Aim – Can you arrange every line of the items below as a JSON list of strings, with one string per line and blank lines left out?

Source records –
───

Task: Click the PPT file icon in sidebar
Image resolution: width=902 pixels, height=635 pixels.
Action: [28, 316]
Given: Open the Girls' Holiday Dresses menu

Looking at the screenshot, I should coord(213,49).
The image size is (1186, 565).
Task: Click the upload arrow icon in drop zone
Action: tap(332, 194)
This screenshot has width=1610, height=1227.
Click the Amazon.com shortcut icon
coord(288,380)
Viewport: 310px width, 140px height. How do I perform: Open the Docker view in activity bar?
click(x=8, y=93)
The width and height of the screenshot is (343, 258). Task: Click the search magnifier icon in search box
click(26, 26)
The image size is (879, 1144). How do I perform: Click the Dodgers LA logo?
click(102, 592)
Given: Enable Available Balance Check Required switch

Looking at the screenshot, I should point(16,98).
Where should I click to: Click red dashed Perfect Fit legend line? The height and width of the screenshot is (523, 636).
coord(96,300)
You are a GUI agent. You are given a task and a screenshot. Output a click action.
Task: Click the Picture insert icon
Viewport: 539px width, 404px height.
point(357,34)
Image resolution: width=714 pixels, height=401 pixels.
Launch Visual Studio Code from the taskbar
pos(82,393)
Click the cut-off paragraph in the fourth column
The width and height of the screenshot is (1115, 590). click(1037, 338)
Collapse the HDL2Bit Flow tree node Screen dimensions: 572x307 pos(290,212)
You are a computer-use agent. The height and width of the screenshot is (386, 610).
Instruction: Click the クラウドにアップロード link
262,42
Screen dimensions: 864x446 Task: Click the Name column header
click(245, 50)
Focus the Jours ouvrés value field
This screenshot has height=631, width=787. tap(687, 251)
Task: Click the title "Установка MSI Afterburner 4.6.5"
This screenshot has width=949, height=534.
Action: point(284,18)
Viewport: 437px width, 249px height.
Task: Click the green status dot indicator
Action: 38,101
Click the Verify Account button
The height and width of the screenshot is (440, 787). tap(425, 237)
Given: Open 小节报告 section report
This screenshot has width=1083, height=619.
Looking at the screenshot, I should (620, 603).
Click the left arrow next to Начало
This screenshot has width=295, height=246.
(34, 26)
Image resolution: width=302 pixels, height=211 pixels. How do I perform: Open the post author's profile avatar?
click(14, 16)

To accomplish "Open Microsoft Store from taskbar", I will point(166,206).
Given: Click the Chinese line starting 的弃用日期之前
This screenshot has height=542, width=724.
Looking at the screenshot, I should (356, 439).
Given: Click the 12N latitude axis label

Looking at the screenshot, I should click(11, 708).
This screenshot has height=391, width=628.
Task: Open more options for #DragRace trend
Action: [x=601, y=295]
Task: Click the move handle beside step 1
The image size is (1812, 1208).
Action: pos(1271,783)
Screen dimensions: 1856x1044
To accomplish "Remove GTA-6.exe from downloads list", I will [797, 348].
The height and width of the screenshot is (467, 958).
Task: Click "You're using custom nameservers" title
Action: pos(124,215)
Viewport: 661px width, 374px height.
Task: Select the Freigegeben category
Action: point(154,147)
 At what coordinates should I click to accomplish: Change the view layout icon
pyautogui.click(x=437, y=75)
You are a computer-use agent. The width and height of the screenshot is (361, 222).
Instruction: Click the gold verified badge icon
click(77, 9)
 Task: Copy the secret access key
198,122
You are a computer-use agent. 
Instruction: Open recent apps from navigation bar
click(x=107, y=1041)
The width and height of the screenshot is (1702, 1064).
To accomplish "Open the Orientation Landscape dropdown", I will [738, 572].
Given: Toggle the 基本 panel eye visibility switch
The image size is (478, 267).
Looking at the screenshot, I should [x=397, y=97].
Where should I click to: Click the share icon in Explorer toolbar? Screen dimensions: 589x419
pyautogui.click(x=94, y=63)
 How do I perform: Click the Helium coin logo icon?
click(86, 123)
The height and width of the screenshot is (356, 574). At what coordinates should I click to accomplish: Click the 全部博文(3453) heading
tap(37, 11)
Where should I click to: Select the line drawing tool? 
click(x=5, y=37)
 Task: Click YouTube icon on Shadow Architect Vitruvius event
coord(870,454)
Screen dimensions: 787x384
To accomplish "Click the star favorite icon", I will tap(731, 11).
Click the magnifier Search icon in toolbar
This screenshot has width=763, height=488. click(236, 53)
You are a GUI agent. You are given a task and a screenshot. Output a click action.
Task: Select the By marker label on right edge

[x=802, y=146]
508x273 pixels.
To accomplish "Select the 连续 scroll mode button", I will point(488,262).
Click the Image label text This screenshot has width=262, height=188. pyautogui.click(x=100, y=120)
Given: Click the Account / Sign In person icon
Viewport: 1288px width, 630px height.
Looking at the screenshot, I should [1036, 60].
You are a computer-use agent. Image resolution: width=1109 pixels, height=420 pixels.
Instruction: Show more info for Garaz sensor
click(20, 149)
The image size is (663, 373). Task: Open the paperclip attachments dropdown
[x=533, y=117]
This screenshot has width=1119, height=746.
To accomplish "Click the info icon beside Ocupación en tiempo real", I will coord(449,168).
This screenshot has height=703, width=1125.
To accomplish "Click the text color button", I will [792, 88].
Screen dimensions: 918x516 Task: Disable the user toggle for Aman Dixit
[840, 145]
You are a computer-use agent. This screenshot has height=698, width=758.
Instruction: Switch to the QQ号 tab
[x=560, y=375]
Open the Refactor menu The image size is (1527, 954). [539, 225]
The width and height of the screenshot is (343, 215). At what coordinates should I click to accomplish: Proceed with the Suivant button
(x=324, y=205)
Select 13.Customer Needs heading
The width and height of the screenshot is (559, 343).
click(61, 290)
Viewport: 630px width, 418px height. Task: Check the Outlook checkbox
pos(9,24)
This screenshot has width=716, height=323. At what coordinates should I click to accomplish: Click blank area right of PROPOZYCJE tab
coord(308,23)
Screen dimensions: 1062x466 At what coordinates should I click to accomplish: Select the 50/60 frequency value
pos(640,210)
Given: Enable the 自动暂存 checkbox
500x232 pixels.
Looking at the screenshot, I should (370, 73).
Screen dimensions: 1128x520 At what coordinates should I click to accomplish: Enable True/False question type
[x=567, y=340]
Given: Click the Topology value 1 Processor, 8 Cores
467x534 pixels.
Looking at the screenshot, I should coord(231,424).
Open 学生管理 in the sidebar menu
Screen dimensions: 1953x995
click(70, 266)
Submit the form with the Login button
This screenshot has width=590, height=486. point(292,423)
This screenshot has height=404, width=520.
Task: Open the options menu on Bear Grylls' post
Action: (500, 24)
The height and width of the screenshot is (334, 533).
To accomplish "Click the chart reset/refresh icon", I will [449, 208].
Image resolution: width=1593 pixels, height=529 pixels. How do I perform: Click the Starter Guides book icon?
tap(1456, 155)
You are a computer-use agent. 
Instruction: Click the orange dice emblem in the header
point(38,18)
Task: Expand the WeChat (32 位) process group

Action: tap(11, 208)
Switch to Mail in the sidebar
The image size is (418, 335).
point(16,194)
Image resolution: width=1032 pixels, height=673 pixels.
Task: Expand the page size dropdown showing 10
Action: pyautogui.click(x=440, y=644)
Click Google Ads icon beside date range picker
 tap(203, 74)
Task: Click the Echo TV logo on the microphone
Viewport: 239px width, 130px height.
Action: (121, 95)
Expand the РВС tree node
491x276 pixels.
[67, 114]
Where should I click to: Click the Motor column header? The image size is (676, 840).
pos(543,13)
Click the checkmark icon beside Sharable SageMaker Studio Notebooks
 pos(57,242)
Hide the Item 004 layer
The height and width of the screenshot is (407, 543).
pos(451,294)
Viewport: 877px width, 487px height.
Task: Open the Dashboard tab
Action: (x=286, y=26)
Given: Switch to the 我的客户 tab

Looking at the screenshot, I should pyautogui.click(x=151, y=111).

───

Finished exercise –
[
  "Task: Click the PPT file icon in sidebar",
  "Image resolution: width=902 pixels, height=635 pixels.",
  "Action: [28, 316]",
  "Given: Open the Girls' Holiday Dresses menu",
  "Looking at the screenshot, I should coord(213,49).",
  "The image size is (1186, 565).",
  "Task: Click the upload arrow icon in drop zone",
  "Action: tap(332, 194)",
  "This screenshot has width=1610, height=1227.",
  "Click the Amazon.com shortcut icon",
  "coord(288,380)",
  "Viewport: 310px width, 140px height. How do I perform: Open the Docker view in activity bar?",
  "click(x=8, y=93)",
  "The width and height of the screenshot is (343, 258). Task: Click the search magnifier icon in search box",
  "click(26, 26)",
  "The image size is (879, 1144). How do I perform: Click the Dodgers LA logo?",
  "click(102, 592)",
  "Given: Enable Available Balance Check Required switch",
  "Looking at the screenshot, I should point(16,98).",
  "Where should I click to: Click red dashed Perfect Fit legend line? The height and width of the screenshot is (523, 636).",
  "coord(96,300)",
  "You are a GUI agent. You are given a task and a screenshot. Output a click action.",
  "Task: Click the Picture insert icon",
  "Viewport: 539px width, 404px height.",
  "point(357,34)",
  "Image resolution: width=714 pixels, height=401 pixels.",
  "Launch Visual Studio Code from the taskbar",
  "pos(82,393)",
  "Click the cut-off paragraph in the fourth column",
  "The width and height of the screenshot is (1115, 590). click(1037, 338)",
  "Collapse the HDL2Bit Flow tree node Screen dimensions: 572x307 pos(290,212)",
  "You are a computer-use agent. The height and width of the screenshot is (386, 610).",
  "Instruction: Click the クラウドにアップロード link",
  "262,42",
  "Screen dimensions: 864x446 Task: Click the Name column header",
  "click(245, 50)",
  "Focus the Jours ouvrés value field",
  "This screenshot has height=631, width=787. tap(687, 251)",
  "Task: Click the title \"Установка MSI Afterburner 4.6.5\"",
  "This screenshot has width=949, height=534.",
  "Action: point(284,18)",
  "Viewport: 437px width, 249px height.",
  "Task: Click the green status dot indicator",
  "Action: 38,101",
  "Click the Verify Account button",
  "The height and width of the screenshot is (440, 787). tap(425, 237)",
  "Given: Open 小节报告 section report",
  "This screenshot has width=1083, height=619.",
  "Looking at the screenshot, I should (620, 603).",
  "Click the left arrow next to Начало",
  "This screenshot has width=295, height=246.",
  "(34, 26)",
  "Image resolution: width=302 pixels, height=211 pixels. How do I perform: Open the post author's profile avatar?",
  "click(14, 16)",
  "To accomplish \"Open Microsoft Store from taskbar\", I will point(166,206).",
  "Given: Click the Chinese line starting 的弃用日期之前",
  "This screenshot has height=542, width=724.",
  "Looking at the screenshot, I should (356, 439).",
  "Given: Click the 12N latitude axis label",
  "Looking at the screenshot, I should click(11, 708).",
  "This screenshot has height=391, width=628.",
  "Task: Open more options for #DragRace trend",
  "Action: [x=601, y=295]",
  "Task: Click the move handle beside step 1",
  "The image size is (1812, 1208).",
  "Action: pos(1271,783)",
  "Screen dimensions: 1856x1044",
  "To accomplish \"Remove GTA-6.exe from downloads list\", I will [797, 348].",
  "The height and width of the screenshot is (467, 958).",
  "Task: Click \"You're using custom nameservers\" title",
  "Action: pos(124,215)",
  "Viewport: 661px width, 374px height.",
  "Task: Select the Freigegeben category",
  "Action: point(154,147)",
  " At what coordinates should I click to accomplish: Change the view layout icon",
  "pyautogui.click(x=437, y=75)",
  "You are a computer-use agent. The width and height of the screenshot is (361, 222).",
  "Instruction: Click the gold verified badge icon",
  "click(77, 9)",
  " Task: Copy the secret access key",
  "198,122",
  "You are a computer-use agent. ",
  "Instruction: Open recent apps from navigation bar",
  "click(x=107, y=1041)",
  "The width and height of the screenshot is (1702, 1064).",
  "To accomplish \"Open the Orientation Landscape dropdown\", I will [738, 572].",
  "Given: Toggle the 基本 panel eye visibility switch",
  "The image size is (478, 267).",
  "Looking at the screenshot, I should [x=397, y=97].",
  "Where should I click to: Click the share icon in Explorer toolbar? Screen dimensions: 589x419",
  "pyautogui.click(x=94, y=63)",
  " How do I perform: Click the Helium coin logo icon?",
  "click(86, 123)",
  "The height and width of the screenshot is (356, 574). At what coordinates should I click to accomplish: Click the 全部博文(3453) heading",
  "tap(37, 11)",
  "Where should I click to: Select the line drawing tool? ",
  "click(x=5, y=37)",
  " Task: Click YouTube icon on Shadow Architect Vitruvius event",
  "coord(870,454)",
  "Screen dimensions: 787x384",
  "To accomplish \"Click the star favorite icon\", I will tap(731, 11).",
  "Click the magnifier Search icon in toolbar",
  "This screenshot has width=763, height=488. click(236, 53)",
  "You are a GUI agent. You are given a task and a screenshot. Output a click action.",
  "Task: Select the By marker label on right edge",
  "[x=802, y=146]",
  "508x273 pixels.",
  "To accomplish \"Select the 连续 scroll mode button\", I will point(488,262).",
  "Click the Image label text This screenshot has width=262, height=188. pyautogui.click(x=100, y=120)",
  "Given: Click the Account / Sign In person icon",
  "Viewport: 1288px width, 630px height.",
  "Looking at the screenshot, I should [1036, 60].",
  "You are a computer-use agent. Image resolution: width=1109 pixels, height=420 pixels.",
  "Instruction: Show more info for Garaz sensor",
  "click(20, 149)",
  "The image size is (663, 373). Task: Open the paperclip attachments dropdown",
  "[x=533, y=117]",
  "This screenshot has width=1119, height=746.",
  "To accomplish \"Click the info icon beside Ocupación en tiempo real\", I will coord(449,168).",
  "This screenshot has height=703, width=1125.",
  "To accomplish \"Click the text color button\", I will [792, 88].",
  "Screen dimensions: 918x516 Task: Disable the user toggle for Aman Dixit",
  "[840, 145]",
  "You are a computer-use agent. This screenshot has height=698, width=758.",
  "Instruction: Switch to the QQ号 tab",
  "[x=560, y=375]",
  "Open the Refactor menu The image size is (1527, 954). [539, 225]",
  "The width and height of the screenshot is (343, 215). At what coordinates should I click to accomplish: Proceed with the Suivant button",
  "(x=324, y=205)",
  "Select 13.Customer Needs heading",
  "The width and height of the screenshot is (559, 343).",
  "click(61, 290)",
  "Viewport: 630px width, 418px height. Task: Check the Outlook checkbox",
  "pos(9,24)",
  "This screenshot has width=716, height=323. At what coordinates should I click to accomplish: Click blank area right of PROPOZYCJE tab",
  "coord(308,23)",
  "Screen dimensions: 1062x466 At what coordinates should I click to accomplish: Select the 50/60 frequency value",
  "pos(640,210)",
  "Given: Enable the 自动暂存 checkbox",
  "500x232 pixels.",
  "Looking at the screenshot, I should (370, 73).",
  "Screen dimensions: 1128x520 At what coordinates should I click to accomplish: Enable True/False question type",
  "[x=567, y=340]",
  "Given: Click the Topology value 1 Processor, 8 Cores",
  "467x534 pixels.",
  "Looking at the screenshot, I should coord(231,424).",
  "Open 学生管理 in the sidebar menu",
  "Screen dimensions: 1953x995",
  "click(70, 266)",
  "Submit the form with the Login button",
  "This screenshot has width=590, height=486. point(292,423)",
  "This screenshot has height=404, width=520.",
  "Task: Open the options menu on Bear Grylls' post",
  "Action: (500, 24)",
  "The height and width of the screenshot is (334, 533).",
  "To accomplish \"Click the chart reset/refresh icon\", I will [449, 208].",
  "Image resolution: width=1593 pixels, height=529 pixels. How do I perform: Click the Starter Guides book icon?",
  "tap(1456, 155)",
  "You are a computer-use agent. ",
  "Instruction: Click the orange dice emblem in the header",
  "point(38,18)",
  "Task: Expand the WeChat (32 位) process group",
  "Action: tap(11, 208)",
  "Switch to Mail in the sidebar",
  "The image size is (418, 335).",
  "point(16,194)",
  "Image resolution: width=1032 pixels, height=673 pixels.",
  "Task: Expand the page size dropdown showing 10",
  "Action: pyautogui.click(x=440, y=644)",
  "Click Google Ads icon beside date range picker",
  " tap(203, 74)",
  "Task: Click the Echo TV logo on the microphone",
  "Viewport: 239px width, 130px height.",
  "Action: (121, 95)",
  "Expand the РВС tree node",
  "491x276 pixels.",
  "[67, 114]",
  "Where should I click to: Click the Motor column header? The image size is (676, 840).",
  "pos(543,13)",
  "Click the checkmark icon beside Sharable SageMaker Studio Notebooks",
  " pos(57,242)",
  "Hide the Item 004 layer",
  "The height and width of the screenshot is (407, 543).",
  "pos(451,294)",
  "Viewport: 877px width, 487px height.",
  "Task: Open the Dashboard tab",
  "Action: (x=286, y=26)",
  "Given: Switch to the 我的客户 tab",
  "Looking at the screenshot, I should pyautogui.click(x=151, y=111)."
]